Für uns Eltern war es sehr belastend, dass in der Klinik anfangs keiner mit uns gesprochen hat. Erst unter dem Zustand der Medikamenten-Einnahme (per Injektion) konnte er sein Einverständnis mitteilen, dass wir bei den Arztgesprächen dabei sein durften. Leider wurde die Zangsmedikation nicht ausreichend verlängert, dass es für Sebastian zur Krankheits-Einsicht hätte kommen können. Die Ärzte und der Betreuer hofften auf freiwillige Medikamenteneinnahme (Tabletten) und Krankheitseinsicht des Patienten, was aber nicht funktionierte. Sebastian hat freiwillig keine Medikamente eingenommen.
Unter der Medikation hat er Vertrauen zu der behandelten Psychologin und Sozialarbeiterin bekommen. Wir sind sehr froh, dass für Sebastian eine Wohnmöglichkeit in einer Wohngruppe vom ASB gefunden wurde, unterstützt vom Landeswohlfahrtverband Hessen. Die Mitarbeiter in diesem Haus sind sehr hilfsbereit und zuvorkommend. Aber auch hier kommen wir an Grenzen, da Sebastian sich nicht in den Tagesablauf integrieren lässt. Wir müssen mit ansehen, wie alle positiven Veränderungen nach Beendung der Zwangsmedikation rückläufig sind. Aus großer Angst, vergiftet zu werden, nimmt Sebastian keine Medikamente ein, nimmt nicht an gemeinsamen Essen teil. Er müsste zum Zahnarzt, braucht eine Brille oder Sehhilfe und auch neue Schuhe. Aber alle Versuche, alltägliche Vorhaben umzusetzen, scheitern. Es ist sehr belastend mitzuerleben, wie Sebastian weiterhin in seiner eigenen Angst gefangen bleibt.

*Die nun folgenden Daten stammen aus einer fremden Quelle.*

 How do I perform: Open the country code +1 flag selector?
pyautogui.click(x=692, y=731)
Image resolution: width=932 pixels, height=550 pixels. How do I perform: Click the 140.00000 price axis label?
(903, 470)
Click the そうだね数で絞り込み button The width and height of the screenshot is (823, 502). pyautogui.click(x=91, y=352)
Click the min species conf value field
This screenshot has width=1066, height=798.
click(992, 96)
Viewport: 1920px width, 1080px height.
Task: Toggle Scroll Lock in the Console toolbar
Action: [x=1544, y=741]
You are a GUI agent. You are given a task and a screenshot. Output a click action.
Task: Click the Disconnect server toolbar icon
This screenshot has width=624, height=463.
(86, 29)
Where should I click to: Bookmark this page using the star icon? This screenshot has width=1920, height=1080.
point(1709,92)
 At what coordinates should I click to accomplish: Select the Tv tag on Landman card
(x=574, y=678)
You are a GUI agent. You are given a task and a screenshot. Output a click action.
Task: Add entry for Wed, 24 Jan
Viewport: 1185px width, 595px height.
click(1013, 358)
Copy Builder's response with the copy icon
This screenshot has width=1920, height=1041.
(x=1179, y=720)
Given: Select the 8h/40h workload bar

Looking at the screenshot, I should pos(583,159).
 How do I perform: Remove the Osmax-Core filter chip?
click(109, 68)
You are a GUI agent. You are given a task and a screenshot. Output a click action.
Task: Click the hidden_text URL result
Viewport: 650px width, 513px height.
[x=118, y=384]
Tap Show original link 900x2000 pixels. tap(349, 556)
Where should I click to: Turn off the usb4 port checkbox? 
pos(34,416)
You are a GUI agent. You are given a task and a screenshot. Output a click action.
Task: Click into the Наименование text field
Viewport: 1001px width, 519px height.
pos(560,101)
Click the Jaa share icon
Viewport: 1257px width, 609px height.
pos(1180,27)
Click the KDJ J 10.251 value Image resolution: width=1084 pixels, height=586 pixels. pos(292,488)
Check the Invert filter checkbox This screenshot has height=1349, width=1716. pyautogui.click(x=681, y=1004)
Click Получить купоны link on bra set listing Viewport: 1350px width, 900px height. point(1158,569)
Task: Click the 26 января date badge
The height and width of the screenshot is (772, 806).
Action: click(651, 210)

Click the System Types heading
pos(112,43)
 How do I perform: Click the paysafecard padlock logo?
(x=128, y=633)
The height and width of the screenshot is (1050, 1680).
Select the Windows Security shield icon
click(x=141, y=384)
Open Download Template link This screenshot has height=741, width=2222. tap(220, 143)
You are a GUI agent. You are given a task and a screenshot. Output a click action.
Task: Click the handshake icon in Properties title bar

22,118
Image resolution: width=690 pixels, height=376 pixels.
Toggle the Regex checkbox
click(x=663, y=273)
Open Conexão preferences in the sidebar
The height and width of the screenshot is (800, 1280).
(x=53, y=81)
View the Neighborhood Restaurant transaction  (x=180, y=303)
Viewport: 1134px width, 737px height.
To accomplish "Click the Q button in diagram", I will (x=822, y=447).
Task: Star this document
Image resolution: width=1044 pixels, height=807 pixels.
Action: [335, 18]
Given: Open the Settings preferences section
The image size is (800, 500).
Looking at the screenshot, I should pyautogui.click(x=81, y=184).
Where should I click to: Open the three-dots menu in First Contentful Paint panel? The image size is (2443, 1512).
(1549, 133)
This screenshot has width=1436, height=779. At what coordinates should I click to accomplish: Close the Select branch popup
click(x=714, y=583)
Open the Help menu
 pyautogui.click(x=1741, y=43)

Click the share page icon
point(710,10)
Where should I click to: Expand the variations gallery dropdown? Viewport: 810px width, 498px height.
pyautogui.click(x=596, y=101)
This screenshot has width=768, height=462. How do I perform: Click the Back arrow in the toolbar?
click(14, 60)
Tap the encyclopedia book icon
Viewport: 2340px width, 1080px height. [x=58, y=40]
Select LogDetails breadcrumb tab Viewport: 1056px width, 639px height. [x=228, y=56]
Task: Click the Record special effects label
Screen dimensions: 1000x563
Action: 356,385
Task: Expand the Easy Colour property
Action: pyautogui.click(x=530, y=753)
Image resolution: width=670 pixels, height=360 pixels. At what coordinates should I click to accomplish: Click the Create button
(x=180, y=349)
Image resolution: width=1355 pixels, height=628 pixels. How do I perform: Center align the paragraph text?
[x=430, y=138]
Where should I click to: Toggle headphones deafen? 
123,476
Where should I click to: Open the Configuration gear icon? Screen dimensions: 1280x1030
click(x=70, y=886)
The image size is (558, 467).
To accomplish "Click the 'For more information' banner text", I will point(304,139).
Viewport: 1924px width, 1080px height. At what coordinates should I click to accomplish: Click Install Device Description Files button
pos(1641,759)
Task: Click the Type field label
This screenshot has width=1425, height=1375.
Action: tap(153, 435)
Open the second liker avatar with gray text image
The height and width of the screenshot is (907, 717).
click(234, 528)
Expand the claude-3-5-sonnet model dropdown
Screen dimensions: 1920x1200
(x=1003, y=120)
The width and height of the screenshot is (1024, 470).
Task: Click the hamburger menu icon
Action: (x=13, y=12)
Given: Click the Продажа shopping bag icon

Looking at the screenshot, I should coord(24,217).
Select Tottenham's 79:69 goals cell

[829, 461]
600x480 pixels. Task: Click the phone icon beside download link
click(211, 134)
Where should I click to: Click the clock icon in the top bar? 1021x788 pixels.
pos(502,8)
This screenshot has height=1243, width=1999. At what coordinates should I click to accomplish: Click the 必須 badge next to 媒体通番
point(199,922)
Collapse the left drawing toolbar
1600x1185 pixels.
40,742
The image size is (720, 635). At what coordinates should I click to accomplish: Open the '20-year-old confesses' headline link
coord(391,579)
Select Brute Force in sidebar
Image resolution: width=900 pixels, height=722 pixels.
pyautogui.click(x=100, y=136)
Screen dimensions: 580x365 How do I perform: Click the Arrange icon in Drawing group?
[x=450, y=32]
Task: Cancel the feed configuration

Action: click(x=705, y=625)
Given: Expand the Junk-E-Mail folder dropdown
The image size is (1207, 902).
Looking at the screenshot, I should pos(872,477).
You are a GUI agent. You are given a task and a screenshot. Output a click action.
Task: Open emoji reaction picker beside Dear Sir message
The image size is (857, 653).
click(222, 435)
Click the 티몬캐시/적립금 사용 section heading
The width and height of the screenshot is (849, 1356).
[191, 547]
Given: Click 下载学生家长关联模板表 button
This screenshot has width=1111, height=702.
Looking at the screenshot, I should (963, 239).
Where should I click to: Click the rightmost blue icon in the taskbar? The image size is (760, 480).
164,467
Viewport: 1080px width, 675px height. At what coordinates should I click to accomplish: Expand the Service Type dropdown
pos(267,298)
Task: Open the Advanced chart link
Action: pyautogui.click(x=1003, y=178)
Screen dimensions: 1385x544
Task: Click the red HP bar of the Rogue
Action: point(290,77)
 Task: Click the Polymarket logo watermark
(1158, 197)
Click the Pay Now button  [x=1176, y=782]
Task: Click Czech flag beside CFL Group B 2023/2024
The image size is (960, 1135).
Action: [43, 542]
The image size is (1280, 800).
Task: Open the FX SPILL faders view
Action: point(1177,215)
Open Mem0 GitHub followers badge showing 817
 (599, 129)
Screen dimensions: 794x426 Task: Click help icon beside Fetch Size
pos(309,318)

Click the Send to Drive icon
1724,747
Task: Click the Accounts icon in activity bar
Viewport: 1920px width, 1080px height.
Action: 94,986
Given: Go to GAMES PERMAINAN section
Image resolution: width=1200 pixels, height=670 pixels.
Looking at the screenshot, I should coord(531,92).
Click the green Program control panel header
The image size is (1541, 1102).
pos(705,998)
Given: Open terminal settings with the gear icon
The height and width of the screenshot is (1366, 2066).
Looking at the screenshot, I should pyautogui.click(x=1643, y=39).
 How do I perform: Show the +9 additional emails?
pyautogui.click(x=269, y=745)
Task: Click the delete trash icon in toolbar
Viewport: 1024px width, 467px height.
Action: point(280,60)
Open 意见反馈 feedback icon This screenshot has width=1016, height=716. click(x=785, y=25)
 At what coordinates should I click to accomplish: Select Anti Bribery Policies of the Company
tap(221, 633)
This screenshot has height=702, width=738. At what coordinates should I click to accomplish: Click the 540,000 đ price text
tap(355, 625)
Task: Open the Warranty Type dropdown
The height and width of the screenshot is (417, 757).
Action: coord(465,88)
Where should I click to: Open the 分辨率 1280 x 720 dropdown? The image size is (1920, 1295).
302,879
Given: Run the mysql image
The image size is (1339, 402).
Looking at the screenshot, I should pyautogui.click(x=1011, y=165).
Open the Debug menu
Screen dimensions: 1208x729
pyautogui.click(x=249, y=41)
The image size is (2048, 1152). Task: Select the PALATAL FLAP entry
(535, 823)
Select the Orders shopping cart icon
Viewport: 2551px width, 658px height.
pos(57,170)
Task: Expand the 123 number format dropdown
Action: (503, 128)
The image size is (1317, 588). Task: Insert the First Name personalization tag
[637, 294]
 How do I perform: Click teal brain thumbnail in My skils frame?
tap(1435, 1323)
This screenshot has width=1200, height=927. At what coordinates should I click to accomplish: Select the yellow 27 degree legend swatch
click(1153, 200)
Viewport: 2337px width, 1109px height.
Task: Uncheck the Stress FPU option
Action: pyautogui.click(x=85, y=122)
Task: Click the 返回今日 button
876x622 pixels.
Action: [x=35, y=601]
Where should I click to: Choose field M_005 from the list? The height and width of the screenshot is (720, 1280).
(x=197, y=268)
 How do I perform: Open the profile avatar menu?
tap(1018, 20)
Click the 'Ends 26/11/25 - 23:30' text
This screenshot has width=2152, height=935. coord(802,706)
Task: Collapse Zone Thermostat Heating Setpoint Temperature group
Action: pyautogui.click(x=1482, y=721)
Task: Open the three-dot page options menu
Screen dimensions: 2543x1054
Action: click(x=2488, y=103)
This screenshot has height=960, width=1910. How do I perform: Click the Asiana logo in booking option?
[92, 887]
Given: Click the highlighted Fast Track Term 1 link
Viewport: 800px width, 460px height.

Sehr traurig, was aus diesem interessierten aktiven jungen Mann geworden ist. Er hatte als Jugendlicher eine Umweltgruppe in der Schule gegründet, war im Vorstand der BUND Hessen, gab Nachhilfeunterricht im Studienkreis, arbeitete nebenbei als Rettungsschwimmer, u.v.m. Nichts davon ist geblieben, ich sehe ein Häufchen Elend sprachlos vor mir kauernd.
Durch eine Psychotherapeutin wurden wir auf die Angehörigengruppe der Uniklinik Frankfurt, geleitet von Dr. Bittner aufmerksam, an der wir teilgenommen haben. Die Informationsgruppe hat viel Wissen und Verständnis für die Erkrankung vermittelt, der Austausch war sehr hilfreich. Erstmals wurde u.a. betont, wie wichtig die Zusammenarbeit von Betroffenen, Behandlern und den Angehörigen ist. Auch das Fehlen der Krankheitseinsicht der Betroffenen war ein Thema, das viele Angehörige beschäftigt. Mit Medikamenten wäre ein gutes Leben mit dieser Erkrankung möglich.
Es scheint aber so, als habe Sebastian leider keine Chance auf ein „zurück ins Leben“. Hat er wirklich keine Perspektiven mehr? Wie kann er die Wohnmöglichkeit behalten und Medikamente bekommen, wie ist das erreichbar?
von Ute D.
Diese Geschichte wurde uns im Rahmen der bundesweiten Aktion „Angehörige machen Geschichte(n)“ zugesandt.